True, buying "new" might stimulate the business sector of the
economy... But well, my economy probably has to be of first
importance! Too, purchasing (where one has to purchase) used
items does a world of good in one's community as well - it
stimulates the non-profit and private sectors of the economy, as
it were, individuals bolstering their finances by selling/
bartering, good-doing organizations dependent on "rummage" sales,
and -both- businesses and individuals gaining via the tax
benefits from items donated to non-profits.
In any case, many aspects of holiday celebration are open to
"interpretation" in the light of "The Three Rs" (as waste
reduction folks like to call the frugality of conservation). And
whether one is directly concerned with resource conservation or
not, reducing, reusing, and recycling can be a whole lot of fun!
-- What -is- frugality?
"Frugal", in my vocabulary, doesn't necessarily mean "cheap" - or
even, necessarily, inexpensive. ...Not meagerness, just not
ostentation. To me, frugality means "what is just enough" - what
is right for the circumstances... the people, the occasion.
This is my philosophy of gift-giving: Apt meaning is what's
important. What's right could be expensive, but if the gift
is "right", the expense wouldn't be extravagant (if the giver
can afford that, and the receiver will truly appreciate it).

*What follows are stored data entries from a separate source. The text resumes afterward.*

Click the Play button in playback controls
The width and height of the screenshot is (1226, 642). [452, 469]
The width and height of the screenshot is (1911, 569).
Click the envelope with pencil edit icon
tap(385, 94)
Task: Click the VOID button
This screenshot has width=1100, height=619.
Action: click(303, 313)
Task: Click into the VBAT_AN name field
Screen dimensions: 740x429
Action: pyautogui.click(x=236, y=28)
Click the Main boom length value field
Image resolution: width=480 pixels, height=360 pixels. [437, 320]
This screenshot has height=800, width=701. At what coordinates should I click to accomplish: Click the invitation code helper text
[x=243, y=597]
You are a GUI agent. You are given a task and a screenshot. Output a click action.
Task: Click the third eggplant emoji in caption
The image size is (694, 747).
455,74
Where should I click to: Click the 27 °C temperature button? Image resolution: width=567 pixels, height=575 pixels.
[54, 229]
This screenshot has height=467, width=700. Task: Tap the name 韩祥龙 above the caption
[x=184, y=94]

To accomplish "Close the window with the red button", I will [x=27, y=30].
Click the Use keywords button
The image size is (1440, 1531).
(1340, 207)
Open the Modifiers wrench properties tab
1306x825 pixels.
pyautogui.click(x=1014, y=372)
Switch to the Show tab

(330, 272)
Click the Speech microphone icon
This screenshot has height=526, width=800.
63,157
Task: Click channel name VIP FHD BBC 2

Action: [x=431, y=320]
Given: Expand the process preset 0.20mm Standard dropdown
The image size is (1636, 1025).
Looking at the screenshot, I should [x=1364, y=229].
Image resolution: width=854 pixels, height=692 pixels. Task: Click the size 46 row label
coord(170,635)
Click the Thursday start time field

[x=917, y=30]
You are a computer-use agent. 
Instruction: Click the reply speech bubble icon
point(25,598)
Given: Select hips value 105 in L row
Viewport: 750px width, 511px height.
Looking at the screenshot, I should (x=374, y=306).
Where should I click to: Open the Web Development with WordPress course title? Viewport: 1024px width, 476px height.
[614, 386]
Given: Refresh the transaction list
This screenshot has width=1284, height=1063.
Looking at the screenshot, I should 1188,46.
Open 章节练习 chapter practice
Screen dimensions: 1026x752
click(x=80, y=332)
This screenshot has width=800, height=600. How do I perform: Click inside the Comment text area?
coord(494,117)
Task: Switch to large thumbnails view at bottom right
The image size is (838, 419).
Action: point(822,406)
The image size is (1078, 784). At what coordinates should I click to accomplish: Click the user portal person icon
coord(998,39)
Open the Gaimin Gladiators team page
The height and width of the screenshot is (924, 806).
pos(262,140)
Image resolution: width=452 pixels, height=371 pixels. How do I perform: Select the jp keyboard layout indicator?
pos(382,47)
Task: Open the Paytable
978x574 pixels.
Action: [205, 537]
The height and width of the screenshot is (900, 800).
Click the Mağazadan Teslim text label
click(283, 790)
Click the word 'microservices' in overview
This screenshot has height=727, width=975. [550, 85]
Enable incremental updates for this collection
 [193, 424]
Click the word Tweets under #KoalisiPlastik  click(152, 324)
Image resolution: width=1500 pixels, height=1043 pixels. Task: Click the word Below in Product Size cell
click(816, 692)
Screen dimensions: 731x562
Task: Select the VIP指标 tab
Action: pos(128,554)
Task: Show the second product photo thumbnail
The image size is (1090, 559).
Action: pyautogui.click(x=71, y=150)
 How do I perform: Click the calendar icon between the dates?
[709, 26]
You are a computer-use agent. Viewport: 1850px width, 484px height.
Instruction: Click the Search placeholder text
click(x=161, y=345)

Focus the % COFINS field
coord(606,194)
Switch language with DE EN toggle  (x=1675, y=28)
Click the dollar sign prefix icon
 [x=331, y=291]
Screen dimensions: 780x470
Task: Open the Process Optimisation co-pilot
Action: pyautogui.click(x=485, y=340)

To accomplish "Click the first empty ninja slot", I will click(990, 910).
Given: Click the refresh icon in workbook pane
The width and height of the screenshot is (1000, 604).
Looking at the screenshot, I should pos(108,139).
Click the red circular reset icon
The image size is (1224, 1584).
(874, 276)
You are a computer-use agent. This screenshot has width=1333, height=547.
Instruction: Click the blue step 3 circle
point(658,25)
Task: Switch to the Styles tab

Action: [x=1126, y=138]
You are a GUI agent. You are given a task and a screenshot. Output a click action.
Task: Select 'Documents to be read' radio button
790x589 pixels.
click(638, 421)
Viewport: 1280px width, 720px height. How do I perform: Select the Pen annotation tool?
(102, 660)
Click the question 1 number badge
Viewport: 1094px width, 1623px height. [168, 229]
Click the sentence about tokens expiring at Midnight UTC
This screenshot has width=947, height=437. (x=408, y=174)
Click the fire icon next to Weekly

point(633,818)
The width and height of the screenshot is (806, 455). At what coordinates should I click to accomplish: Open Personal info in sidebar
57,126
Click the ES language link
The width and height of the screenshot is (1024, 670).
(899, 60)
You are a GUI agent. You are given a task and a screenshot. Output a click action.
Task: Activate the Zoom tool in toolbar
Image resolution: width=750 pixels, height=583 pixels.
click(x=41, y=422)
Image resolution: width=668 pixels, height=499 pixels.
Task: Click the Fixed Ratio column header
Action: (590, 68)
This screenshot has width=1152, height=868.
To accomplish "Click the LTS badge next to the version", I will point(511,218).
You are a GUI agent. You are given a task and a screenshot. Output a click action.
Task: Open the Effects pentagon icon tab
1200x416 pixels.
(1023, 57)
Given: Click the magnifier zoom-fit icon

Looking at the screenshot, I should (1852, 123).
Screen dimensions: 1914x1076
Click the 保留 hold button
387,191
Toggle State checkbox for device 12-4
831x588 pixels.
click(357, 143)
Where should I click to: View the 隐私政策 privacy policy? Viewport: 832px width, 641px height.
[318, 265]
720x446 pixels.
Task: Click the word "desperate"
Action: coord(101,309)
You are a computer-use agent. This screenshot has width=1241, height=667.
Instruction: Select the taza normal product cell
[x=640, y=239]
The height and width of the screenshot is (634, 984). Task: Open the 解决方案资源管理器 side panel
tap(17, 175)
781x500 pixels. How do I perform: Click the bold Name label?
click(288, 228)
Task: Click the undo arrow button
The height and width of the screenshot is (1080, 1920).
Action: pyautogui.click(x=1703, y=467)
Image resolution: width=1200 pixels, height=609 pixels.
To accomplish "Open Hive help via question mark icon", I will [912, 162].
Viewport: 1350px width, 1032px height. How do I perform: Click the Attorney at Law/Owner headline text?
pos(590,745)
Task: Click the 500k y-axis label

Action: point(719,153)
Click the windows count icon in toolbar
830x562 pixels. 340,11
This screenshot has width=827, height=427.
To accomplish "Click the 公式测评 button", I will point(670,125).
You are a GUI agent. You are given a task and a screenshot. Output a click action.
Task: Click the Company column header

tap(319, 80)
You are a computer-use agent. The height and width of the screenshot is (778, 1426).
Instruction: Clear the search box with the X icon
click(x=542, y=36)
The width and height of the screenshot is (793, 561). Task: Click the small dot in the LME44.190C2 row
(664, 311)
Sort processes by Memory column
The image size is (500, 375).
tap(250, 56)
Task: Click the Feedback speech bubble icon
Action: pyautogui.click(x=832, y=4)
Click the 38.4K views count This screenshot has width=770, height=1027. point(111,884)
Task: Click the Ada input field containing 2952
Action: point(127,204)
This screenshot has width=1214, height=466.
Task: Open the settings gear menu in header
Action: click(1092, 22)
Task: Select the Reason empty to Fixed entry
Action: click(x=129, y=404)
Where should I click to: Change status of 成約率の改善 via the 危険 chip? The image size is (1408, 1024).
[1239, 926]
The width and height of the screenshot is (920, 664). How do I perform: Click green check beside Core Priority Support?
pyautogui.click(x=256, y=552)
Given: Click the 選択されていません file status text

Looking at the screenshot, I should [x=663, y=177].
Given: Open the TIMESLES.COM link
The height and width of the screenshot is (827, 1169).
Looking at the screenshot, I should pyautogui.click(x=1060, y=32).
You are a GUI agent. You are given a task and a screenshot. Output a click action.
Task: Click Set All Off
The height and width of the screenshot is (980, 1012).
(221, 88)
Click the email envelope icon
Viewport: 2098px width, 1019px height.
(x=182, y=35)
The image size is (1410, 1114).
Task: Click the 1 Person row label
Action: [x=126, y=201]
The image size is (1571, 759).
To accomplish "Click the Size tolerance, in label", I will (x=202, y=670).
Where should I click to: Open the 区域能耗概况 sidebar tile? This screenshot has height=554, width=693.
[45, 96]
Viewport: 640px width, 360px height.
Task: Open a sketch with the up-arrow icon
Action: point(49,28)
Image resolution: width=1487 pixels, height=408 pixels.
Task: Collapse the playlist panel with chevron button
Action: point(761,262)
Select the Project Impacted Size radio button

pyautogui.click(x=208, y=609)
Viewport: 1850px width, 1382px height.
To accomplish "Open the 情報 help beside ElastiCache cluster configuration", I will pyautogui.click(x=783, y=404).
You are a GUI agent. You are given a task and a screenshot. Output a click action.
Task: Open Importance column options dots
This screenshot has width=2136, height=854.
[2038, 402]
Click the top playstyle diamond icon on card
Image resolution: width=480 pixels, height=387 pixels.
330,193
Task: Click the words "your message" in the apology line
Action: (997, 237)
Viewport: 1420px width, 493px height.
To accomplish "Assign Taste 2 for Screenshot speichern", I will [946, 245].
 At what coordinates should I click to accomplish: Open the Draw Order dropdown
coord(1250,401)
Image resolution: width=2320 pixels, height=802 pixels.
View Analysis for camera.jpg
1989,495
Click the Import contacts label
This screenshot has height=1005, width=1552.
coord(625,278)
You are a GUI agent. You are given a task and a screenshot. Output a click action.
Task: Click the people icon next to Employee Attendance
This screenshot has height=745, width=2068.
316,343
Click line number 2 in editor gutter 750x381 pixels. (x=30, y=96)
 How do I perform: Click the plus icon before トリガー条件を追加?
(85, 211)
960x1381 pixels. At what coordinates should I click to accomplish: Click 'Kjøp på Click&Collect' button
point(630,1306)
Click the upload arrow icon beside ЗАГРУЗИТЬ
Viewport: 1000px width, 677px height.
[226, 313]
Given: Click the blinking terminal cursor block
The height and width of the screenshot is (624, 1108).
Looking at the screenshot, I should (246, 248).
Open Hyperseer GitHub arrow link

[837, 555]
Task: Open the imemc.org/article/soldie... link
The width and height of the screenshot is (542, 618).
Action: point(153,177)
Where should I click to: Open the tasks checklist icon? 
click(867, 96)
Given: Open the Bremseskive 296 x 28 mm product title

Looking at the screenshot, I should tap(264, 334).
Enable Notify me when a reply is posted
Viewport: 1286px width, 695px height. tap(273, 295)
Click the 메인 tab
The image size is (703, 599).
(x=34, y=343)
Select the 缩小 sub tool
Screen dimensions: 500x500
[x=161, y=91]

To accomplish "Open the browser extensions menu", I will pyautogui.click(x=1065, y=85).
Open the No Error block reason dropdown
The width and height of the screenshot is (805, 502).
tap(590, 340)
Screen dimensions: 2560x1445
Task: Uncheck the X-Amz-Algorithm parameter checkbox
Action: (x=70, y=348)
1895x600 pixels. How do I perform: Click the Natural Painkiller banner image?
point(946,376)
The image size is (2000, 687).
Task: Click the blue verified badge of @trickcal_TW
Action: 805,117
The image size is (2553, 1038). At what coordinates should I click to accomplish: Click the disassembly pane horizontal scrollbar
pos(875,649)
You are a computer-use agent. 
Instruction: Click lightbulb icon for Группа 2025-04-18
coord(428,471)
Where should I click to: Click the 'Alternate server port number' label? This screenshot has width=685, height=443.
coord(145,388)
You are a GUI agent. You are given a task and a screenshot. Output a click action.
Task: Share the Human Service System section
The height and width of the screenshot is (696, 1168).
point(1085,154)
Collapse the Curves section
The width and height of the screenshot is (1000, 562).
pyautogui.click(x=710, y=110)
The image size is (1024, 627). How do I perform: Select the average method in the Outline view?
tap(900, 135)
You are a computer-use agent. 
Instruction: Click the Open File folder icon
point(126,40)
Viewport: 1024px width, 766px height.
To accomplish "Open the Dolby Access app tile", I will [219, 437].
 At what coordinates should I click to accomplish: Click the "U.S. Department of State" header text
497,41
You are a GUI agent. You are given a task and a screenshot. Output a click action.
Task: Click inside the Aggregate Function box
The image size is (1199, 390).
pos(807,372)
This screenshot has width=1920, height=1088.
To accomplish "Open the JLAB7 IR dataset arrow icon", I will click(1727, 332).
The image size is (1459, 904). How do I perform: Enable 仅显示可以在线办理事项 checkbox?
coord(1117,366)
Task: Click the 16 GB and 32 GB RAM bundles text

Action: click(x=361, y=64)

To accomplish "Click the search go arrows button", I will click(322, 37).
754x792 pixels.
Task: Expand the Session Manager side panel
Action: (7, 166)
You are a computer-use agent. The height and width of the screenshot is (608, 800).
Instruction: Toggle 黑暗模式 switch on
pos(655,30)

Limiting yourself to the inexpensive no matter what might mean
limiting the impact of your gift, and the pleasure of making
gifts meaningful,
in multiple layers of meaning, is one of the things I receive
from giving. (Of course, if your budget is mighty slim,
inexpensive giving would likely be de rigueur... In which case
you can have the fun of coming up with just the right
inexpensive gift!)
But oh, how much an apt inexpensive or free gift can give!...
If you found a lovely crystal formation, for instance (or owned
one you were willing to part with), imagine the delight it could
bring to a giftee sensitive to its beauty. Or consider the
pleasure a house-bound aunt would take in being given a coupon
for a monthly hair appointment in her home. (There, look at the
layering... A visit; a spruce-up perhaps not otherwise
affordable; another layer if the stylist were you - and another
if you brought your toddler along.
The holidays, after all, are meant to be meaningful - otherwise,
what is celebration for? They you can certainly be frugal
without diminishing their meaning one iota... In fact, you might
agree that some appropriate frugality might add to your (and
others') enjoyment of Christmas, Hannukah, the New Year, or
whatever you celebrate.
And if reducing, reusing, and recycling gives you pleasure - out
of a desire to conserve resources and/or money, or just to open
up the gift-giving spectrum - here are some ideas for
incorporating The Three Rs "resourcefully" into the holidays...
-- Greetings:
- There's recycled paper, of course.
- Make greeting postcards out of the fronts of folded greeting
cards you received in previous years.
- Use the interesting outer portion of an old card front as the
frame for a new design.
- Cut those folded card fronts up... Glue one shape, or make a
simple collage of a few, onto the front of a blank folded card -
or make a glued mosaic of bits (cut from the colorful parts you
would otherwise have discarded).
- Use your children's artwork on the fronts instead.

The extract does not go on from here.